--- Start of Data for processing ---

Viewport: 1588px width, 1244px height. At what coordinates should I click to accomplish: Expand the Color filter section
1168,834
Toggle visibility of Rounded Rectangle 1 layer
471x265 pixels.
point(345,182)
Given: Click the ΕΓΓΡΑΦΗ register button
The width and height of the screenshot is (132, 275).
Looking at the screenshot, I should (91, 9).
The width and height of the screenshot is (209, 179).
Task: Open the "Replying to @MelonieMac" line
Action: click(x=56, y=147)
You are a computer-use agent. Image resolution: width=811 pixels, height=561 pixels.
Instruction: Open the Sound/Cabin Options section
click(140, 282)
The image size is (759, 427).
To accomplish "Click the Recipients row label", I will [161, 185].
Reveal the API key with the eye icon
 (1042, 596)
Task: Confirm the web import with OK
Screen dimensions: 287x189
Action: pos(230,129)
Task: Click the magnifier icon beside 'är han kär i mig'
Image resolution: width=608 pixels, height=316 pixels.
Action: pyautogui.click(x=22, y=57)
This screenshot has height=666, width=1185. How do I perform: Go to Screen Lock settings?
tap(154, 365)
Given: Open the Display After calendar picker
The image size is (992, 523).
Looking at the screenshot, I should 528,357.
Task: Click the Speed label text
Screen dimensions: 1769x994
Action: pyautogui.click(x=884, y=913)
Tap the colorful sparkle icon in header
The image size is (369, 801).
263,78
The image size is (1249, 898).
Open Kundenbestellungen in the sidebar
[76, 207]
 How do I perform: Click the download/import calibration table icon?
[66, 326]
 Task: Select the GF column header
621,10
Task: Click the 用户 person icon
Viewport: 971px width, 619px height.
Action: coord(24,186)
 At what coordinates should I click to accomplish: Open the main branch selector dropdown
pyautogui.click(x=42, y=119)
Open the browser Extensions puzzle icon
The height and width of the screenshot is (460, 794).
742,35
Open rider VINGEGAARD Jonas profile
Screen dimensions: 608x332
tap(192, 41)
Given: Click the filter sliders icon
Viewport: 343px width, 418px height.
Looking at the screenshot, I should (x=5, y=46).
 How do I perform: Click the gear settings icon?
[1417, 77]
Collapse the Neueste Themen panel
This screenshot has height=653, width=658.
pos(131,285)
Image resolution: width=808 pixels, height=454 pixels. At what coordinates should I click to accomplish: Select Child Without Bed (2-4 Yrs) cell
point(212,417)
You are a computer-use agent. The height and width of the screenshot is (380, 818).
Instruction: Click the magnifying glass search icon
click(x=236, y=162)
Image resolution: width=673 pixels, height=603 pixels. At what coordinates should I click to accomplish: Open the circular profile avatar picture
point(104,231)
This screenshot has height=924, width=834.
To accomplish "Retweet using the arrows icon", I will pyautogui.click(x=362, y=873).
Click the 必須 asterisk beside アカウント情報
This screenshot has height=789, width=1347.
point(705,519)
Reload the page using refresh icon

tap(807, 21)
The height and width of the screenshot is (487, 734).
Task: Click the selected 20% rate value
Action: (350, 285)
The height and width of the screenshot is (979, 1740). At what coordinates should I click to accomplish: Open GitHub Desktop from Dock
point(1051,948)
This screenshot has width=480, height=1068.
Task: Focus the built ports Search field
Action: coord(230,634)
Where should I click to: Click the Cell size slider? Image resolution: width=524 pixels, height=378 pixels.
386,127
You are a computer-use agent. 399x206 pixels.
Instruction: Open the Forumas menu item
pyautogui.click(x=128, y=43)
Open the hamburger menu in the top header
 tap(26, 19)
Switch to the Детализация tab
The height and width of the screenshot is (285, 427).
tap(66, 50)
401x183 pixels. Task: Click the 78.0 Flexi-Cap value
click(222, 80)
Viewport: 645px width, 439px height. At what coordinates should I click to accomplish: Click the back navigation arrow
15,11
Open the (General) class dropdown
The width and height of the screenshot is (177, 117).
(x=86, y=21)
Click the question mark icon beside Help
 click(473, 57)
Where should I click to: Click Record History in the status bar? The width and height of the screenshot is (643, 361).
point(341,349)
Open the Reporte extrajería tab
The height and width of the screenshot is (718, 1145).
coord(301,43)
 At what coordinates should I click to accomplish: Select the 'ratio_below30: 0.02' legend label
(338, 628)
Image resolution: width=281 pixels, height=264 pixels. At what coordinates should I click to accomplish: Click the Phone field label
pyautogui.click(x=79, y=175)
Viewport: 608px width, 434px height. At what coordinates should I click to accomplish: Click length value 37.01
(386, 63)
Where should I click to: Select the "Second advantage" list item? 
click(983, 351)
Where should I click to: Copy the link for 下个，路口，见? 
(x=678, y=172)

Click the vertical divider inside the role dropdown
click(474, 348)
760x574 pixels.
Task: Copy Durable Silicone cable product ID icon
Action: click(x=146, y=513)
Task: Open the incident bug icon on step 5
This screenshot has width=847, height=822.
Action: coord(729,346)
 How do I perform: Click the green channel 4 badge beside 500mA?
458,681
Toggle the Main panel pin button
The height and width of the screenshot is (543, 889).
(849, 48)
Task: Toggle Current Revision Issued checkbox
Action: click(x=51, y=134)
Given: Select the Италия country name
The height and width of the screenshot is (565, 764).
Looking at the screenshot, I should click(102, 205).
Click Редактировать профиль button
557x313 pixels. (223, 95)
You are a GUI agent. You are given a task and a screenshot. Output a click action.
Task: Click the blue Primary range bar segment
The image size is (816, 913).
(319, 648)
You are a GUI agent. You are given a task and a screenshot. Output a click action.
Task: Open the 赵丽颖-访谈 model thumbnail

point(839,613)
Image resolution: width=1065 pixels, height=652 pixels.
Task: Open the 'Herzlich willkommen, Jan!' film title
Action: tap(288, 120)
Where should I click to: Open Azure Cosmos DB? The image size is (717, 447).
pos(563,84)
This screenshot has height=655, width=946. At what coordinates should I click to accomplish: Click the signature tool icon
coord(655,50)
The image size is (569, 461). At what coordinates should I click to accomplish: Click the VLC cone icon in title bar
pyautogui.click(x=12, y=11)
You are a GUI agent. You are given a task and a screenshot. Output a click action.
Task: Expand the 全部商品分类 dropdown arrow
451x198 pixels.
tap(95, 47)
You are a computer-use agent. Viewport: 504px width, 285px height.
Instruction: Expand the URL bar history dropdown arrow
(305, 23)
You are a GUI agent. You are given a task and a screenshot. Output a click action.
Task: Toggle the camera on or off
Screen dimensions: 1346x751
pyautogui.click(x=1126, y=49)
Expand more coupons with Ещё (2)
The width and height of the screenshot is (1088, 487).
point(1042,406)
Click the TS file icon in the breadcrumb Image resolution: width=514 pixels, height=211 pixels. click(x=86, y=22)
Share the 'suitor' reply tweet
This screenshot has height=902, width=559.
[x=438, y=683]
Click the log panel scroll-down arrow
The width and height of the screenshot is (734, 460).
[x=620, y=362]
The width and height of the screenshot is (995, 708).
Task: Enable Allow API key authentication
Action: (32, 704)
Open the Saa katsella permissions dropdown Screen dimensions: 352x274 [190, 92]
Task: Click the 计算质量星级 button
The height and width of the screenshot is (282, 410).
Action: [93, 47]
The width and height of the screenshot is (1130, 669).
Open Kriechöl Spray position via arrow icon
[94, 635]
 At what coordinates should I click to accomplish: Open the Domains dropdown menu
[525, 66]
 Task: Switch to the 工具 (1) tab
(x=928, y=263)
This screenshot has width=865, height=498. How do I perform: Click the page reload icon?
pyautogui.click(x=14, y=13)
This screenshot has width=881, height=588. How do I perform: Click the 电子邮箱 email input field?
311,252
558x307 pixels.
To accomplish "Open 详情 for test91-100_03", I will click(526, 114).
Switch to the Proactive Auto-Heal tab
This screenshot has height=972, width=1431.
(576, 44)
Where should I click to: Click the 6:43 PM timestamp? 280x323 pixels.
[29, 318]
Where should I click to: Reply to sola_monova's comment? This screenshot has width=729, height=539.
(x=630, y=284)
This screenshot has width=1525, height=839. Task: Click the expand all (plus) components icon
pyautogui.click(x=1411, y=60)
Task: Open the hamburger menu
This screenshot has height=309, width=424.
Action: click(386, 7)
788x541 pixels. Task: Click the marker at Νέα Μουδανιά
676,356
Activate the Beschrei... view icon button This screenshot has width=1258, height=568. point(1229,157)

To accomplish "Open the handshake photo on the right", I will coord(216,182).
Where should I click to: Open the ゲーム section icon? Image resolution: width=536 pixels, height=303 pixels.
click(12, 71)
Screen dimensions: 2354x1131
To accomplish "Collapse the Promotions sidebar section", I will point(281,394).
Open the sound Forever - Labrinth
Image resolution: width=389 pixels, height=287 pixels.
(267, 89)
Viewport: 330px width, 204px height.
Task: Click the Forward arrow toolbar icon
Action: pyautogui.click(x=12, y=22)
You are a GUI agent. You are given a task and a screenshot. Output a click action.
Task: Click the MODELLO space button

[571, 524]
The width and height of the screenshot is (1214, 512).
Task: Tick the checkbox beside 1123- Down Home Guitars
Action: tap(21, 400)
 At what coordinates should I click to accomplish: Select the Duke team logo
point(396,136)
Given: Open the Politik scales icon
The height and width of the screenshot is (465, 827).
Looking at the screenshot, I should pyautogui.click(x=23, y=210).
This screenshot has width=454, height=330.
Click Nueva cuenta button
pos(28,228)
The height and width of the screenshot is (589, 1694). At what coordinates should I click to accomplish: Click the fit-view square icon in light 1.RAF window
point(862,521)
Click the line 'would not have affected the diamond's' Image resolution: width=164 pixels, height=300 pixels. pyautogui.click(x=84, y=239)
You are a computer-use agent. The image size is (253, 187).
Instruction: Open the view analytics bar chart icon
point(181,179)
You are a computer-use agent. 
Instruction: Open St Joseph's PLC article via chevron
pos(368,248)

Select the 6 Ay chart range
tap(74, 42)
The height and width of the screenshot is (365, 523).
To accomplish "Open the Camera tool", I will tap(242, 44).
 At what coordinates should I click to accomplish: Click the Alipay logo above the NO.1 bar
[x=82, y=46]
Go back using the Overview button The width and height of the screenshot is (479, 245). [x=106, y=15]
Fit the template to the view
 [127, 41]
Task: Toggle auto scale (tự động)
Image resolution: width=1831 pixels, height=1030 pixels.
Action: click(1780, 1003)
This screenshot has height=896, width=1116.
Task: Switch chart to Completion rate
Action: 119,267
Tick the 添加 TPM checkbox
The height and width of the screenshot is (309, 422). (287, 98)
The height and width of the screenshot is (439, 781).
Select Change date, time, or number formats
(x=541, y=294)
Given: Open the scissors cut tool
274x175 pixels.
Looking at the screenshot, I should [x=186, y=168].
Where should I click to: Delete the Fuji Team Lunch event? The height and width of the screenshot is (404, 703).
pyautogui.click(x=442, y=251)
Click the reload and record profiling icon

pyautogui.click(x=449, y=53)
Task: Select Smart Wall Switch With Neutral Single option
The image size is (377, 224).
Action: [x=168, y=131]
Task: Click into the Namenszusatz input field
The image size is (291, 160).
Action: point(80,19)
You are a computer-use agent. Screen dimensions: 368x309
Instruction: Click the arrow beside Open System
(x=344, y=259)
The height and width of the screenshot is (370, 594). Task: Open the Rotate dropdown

--- End of Data for processing ---

→ **Objective**: In the lines from the one containing "Click Редактировать профиль button" to the one containing "(x=928, y=263)", replace "GUI agent" with "screen assistant" and write those lines out again with nothing else changed.

→ **Full answer**:
Click Редактировать профиль button
557x313 pixels. (223, 95)
You are a screen assistant. You are given a task and a screenshot. Output a click action.
Task: Click the blue Primary range bar segment
The image size is (816, 913).
(319, 648)
You are a screen assistant. You are given a task and a screenshot. Output a click action.
Task: Open the 赵丽颖-访谈 model thumbnail

point(839,613)
Image resolution: width=1065 pixels, height=652 pixels.
Task: Open the 'Herzlich willkommen, Jan!' film title
Action: tap(288, 120)
Where should I click to: Open Azure Cosmos DB? The image size is (717, 447).
pos(563,84)
This screenshot has height=655, width=946. At what coordinates should I click to accomplish: Click the signature tool icon
coord(655,50)
The image size is (569, 461). At what coordinates should I click to accomplish: Click the VLC cone icon in title bar
pyautogui.click(x=12, y=11)
You are a screen assistant. You are given a task and a screenshot. Output a click action.
Task: Expand the 全部商品分类 dropdown arrow
451x198 pixels.
tap(95, 47)
You are a computer-use agent. Viewport: 504px width, 285px height.
Instruction: Expand the URL bar history dropdown arrow
(305, 23)
You are a screen assistant. You are given a task and a screenshot. Output a click action.
Task: Toggle the camera on or off
Screen dimensions: 1346x751
pyautogui.click(x=1126, y=49)
Expand more coupons with Ещё (2)
The width and height of the screenshot is (1088, 487).
point(1042,406)
Click the TS file icon in the breadcrumb Image resolution: width=514 pixels, height=211 pixels. click(x=86, y=22)
Share the 'suitor' reply tweet
This screenshot has height=902, width=559.
[x=438, y=683]
Click the log panel scroll-down arrow
The width and height of the screenshot is (734, 460).
[x=620, y=362]
The width and height of the screenshot is (995, 708).
Task: Enable Allow API key authentication
Action: (32, 704)
Open the Saa katsella permissions dropdown Screen dimensions: 352x274 [190, 92]
Task: Click the 计算质量星级 button
The height and width of the screenshot is (282, 410).
Action: [93, 47]
The width and height of the screenshot is (1130, 669).
Open Kriechöl Spray position via arrow icon
[94, 635]
 At what coordinates should I click to accomplish: Open the Domains dropdown menu
[525, 66]
 Task: Switch to the 工具 (1) tab
(x=928, y=263)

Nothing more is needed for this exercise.